Staying out of court
Driven partly by a shortage in available court time, there is now a greater call than ever to push for dissolving marriages via mitigation. So to have the case heard in court at all, proof must be submitted if there was a genuine attempt at litigation that was unsuccessful.
The proof boils down to what has actually been wanted by both parties, placing them into defined conditions such as the following points.
- Children Who will have custody and under what conditions? Will both parties retain custody as co-parents? What level of visitation will there be?
- Finances Who is responsible for financially supporting the children and up to what age? Who has access to savings? Will they be divided, and if so, in what ratio? What is the debt burden if personal finances are held in both names?
- Property Will the family home be sold and divided or continue to have its mortgage maintained? Who will live there? Who will pay the mortgage?
- Pensions If pensions are being drawn, will they be divided and shared?
This is just a small section of the practical but very real considerations you are going to have to go through in your mitigation. Aim to see it as an opportunity and avoid viewing it as a way to hurt or gain some sort of advantage over your ex-partner as this will be counterproductive.

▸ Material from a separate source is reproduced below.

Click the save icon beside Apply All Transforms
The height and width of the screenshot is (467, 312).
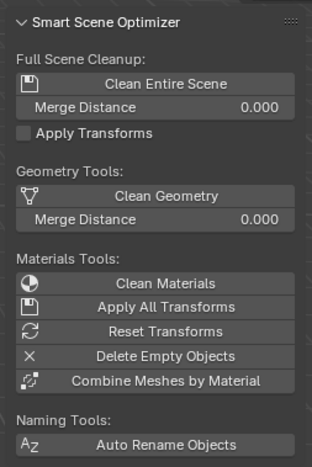coord(30,307)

Using a representative during mediation
One method of keeping the negotiations moving forwards whilst avoiding emotions is to use representative mediation. Both parties discuss their priorities with separate representatives, and the two representatives, professional and neutral, then meet to find a middle ground, satisfying as many of their clients’ priorities as possible. This also means that the individuals involved with the divorce never have to meet face to face.
Arbitration is used as a final step before considering mediation to be unsuccessful. A legal representative is nominated as arbitrator, and something akin to a court session is held by family solicitors Emsworth. The goal of this is to come to a speedy resolution of this type of pseudo-court session, permitting pleas to be heard from both sides. It has a fraction of the costs that genuinely having the case heard would incur and too often results in success.
Brief note on family proceedings with criminal charges
Unless it is deemed absolutely necessary, there is an emphasis on not mandating contact between victims and their perpetrators; testimonies can be pre-recorded and played in the stand or transmitted from a secure room. If one of the parties is charged with an offence against the other, mediation is considered unnecessary, and divorce proceedings in court are usually extremely straightforward and do not require the attendance of the victim.